Note: This piece is a response to an essay by Haviv Rettig Gur, which can be found here

Israel’s current political crisis exemplifies the maxim that hard cases make bad law. This case is desperate. Six months after the coronavirus erupted and nine months after the fiscal year began, Israel still lacks both a functioning contact-tracing system and an approved 2020 budget, mainly because Prime Minister Benjamin Netanyahu is more worried about politics than the domestic problems that Israel now confronts. The government’s failure to perform these basic tasks obviously invites the conclusion that civil servants’ far-reaching powers must not only be preserved, but perhaps even increased.

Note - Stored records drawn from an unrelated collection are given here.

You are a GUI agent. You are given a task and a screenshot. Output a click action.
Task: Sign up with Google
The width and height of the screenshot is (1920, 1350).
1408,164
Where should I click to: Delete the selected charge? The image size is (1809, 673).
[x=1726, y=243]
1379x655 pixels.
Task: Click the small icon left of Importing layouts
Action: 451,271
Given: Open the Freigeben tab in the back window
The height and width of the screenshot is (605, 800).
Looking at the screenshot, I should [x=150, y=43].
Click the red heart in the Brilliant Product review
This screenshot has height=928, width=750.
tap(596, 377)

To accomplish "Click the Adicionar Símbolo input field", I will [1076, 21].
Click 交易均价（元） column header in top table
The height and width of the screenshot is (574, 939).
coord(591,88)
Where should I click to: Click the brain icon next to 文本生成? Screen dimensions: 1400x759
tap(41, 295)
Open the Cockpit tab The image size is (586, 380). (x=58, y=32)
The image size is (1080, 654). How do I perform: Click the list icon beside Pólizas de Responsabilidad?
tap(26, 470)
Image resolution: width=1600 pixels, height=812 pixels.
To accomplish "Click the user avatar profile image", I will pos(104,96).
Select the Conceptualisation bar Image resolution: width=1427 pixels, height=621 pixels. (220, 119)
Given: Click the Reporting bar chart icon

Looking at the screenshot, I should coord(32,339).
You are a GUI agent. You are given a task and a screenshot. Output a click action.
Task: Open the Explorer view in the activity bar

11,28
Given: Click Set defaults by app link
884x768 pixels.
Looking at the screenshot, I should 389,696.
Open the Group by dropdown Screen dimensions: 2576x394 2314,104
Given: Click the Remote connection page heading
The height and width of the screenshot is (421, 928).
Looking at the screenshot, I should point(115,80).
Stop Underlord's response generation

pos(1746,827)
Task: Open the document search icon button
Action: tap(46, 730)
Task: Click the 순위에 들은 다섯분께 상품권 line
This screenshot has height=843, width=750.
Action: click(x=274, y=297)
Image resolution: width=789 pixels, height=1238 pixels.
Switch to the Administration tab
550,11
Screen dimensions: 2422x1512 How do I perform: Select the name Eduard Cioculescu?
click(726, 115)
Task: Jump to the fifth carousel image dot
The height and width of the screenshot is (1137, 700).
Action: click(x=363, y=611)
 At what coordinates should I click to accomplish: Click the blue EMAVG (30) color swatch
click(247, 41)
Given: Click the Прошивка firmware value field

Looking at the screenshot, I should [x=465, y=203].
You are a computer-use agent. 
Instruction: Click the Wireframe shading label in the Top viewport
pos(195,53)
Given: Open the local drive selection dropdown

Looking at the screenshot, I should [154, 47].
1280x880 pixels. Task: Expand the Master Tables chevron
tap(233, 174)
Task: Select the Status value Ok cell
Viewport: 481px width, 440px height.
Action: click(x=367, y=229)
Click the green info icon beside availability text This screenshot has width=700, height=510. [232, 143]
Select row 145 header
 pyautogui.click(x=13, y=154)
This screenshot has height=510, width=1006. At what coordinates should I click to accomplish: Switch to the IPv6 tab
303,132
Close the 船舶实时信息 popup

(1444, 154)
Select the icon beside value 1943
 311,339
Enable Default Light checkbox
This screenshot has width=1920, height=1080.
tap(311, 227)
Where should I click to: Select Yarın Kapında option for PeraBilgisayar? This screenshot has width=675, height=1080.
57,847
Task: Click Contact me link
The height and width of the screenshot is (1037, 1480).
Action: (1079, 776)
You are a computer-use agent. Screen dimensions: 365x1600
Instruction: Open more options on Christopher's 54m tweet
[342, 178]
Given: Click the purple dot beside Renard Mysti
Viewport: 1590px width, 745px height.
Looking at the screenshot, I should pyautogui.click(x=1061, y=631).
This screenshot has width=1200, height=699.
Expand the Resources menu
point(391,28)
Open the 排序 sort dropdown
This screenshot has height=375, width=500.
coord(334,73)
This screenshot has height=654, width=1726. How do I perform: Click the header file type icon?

This would be the wrong conclusion. Bureaucrats, especially when they have great power, are vulnerable to the same ills as elected politicians. But unlike politicians, they are completely unaccountable to the public.

That doesn’t mean Haviv Rettig Gur is wrong to deem them indispensable. They provide institutional memory, flesh out elected officials’ policies, and supply information the politicians may not know and options they may not have considered. Yet the current crisis shows in several ways why they neither can nor should substitute for elected politicians.

First, bureaucrats are no less prone to poor judgment than politicians. As evidence, consider Siegal Sadetzki, part of the Netanyahu-led triumvirate that ran Israel’s initial response to the coronavirus. It’s unsurprising that Gur never mentioned Sadetzki even as he lauded the triumvirate’s third member, former Health Ministry Director General Moshe Bar Siman-Tov; she and her fellow Health Ministry staffers are a major reason why Israel still lacks a functional test-and-trace system.

Sadetzki, an epidemiologist, was the ministry’s director of public-health services and the only member of the triumvirate with professional expertise in epidemics (Bar Siman-Tov is an economist). As such, her input was crucial. Yet she adamantly opposed expanding virus testing, even publicly asserting that “Too much testing will increase complacence.” She opposed letting organizations outside the public-health system do lab work for coronavirus tests, even though the system was overwhelmed. She opposed sewage monitoring to track the spread of the virus. And on, and on.

Moreover, even after acknowledging that test-and-trace was necessary, ministry bureaucrats insisted for months that their ministry do the tracing despite its glaringly inadequate manpower. Only in August was the job finally given to the army, which does have the requisite personnel. And the system still isn’t fully operational.